Instructions to follow. Only lines containing the string "screenshot" belong in the answer; copy all of them from the entries.

::: Provided data

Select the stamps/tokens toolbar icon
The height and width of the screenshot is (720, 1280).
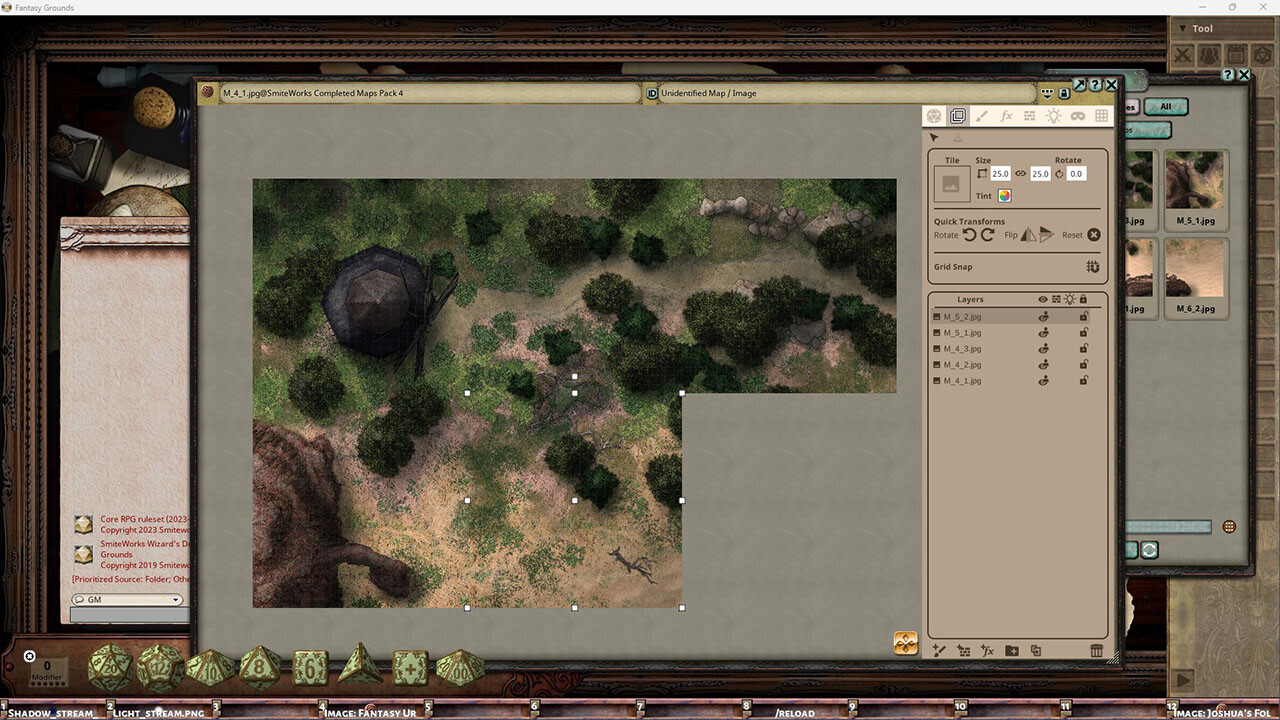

::::::
::: Provided data

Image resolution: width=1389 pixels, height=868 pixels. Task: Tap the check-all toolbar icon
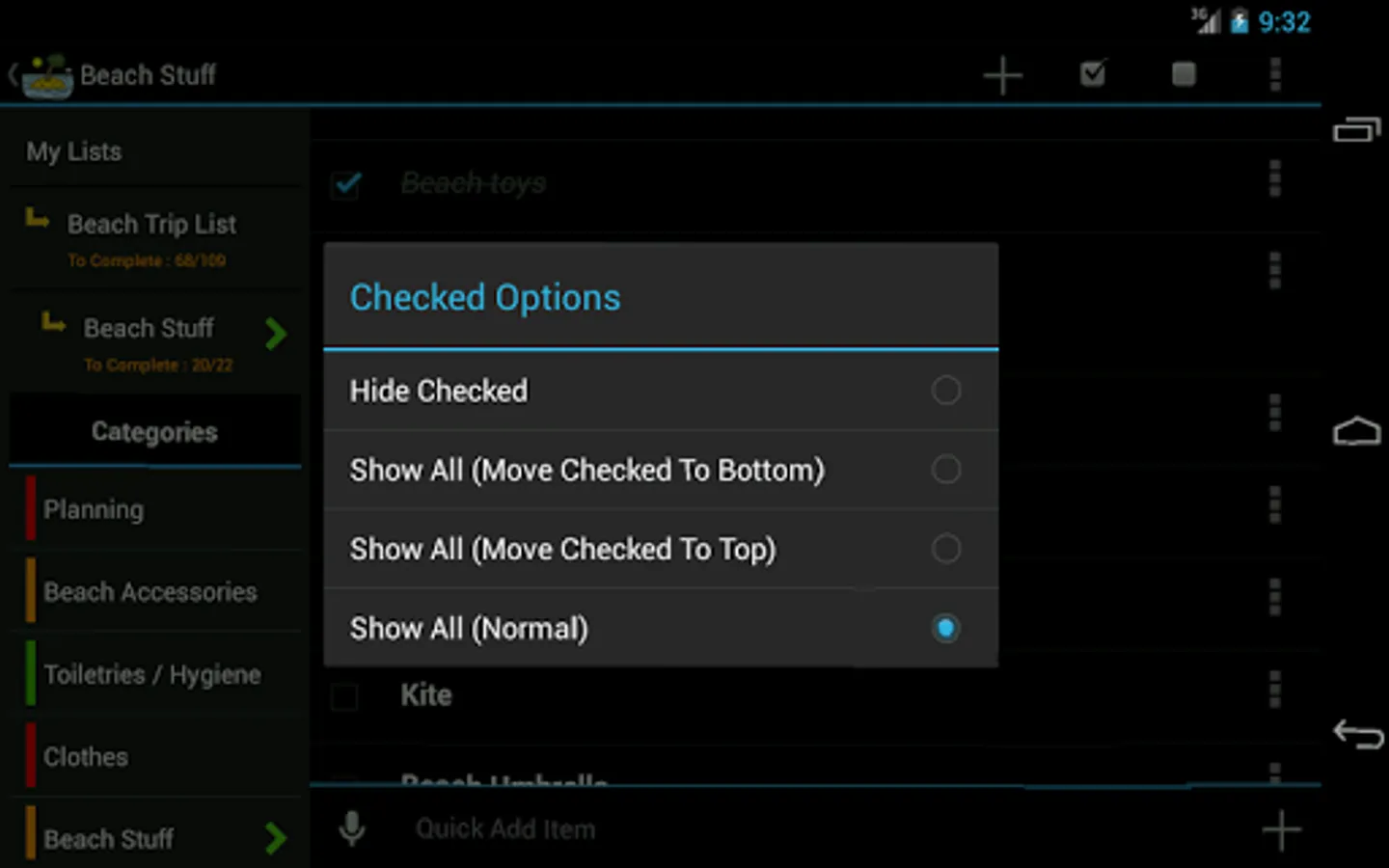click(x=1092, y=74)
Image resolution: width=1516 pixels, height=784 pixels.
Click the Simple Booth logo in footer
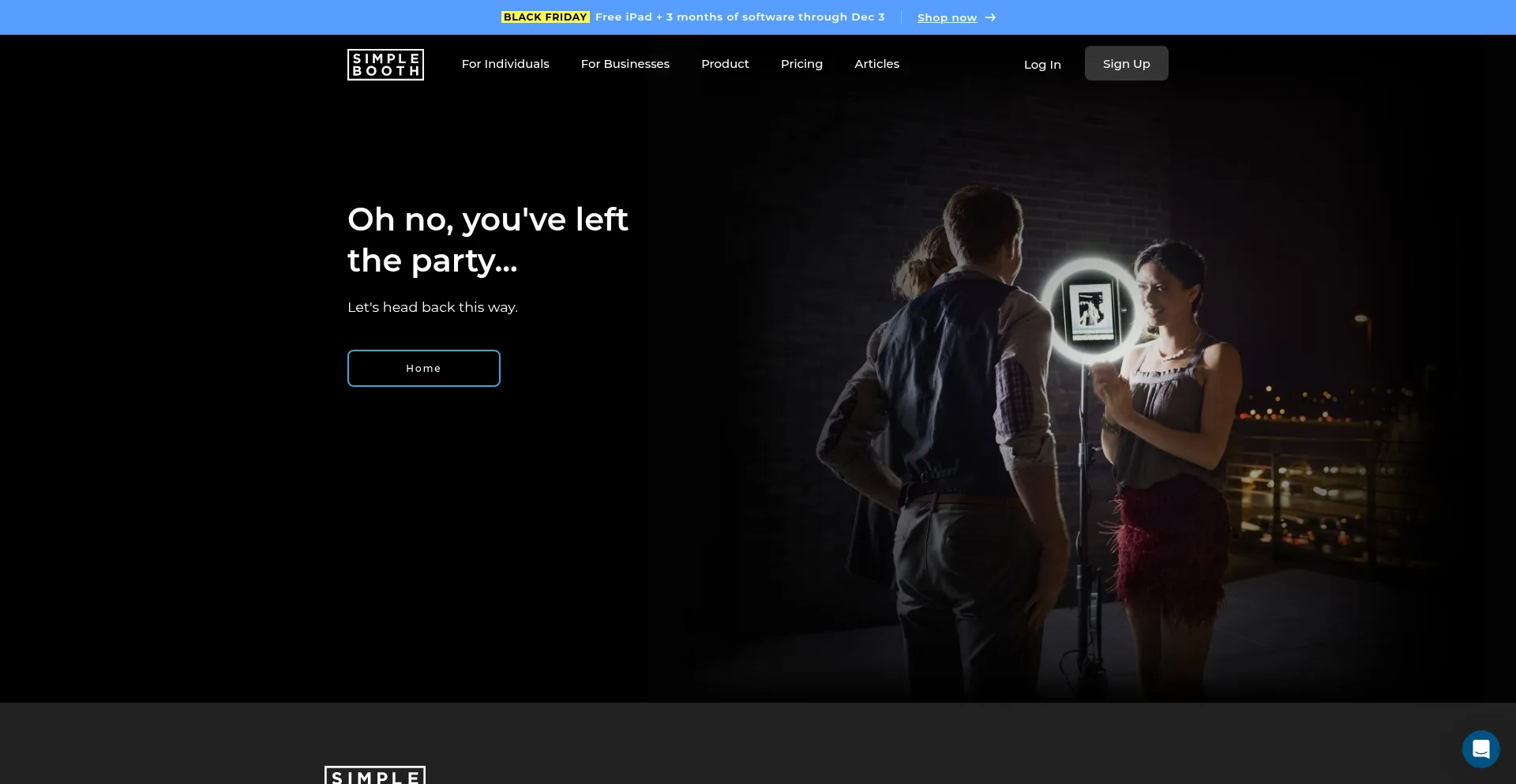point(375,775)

::::::
::: Provided data

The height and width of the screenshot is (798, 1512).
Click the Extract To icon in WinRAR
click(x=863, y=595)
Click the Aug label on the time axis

::::::

Response for this exercise.
The height and width of the screenshot is (720, 1280).
The height and width of the screenshot is (798, 1512).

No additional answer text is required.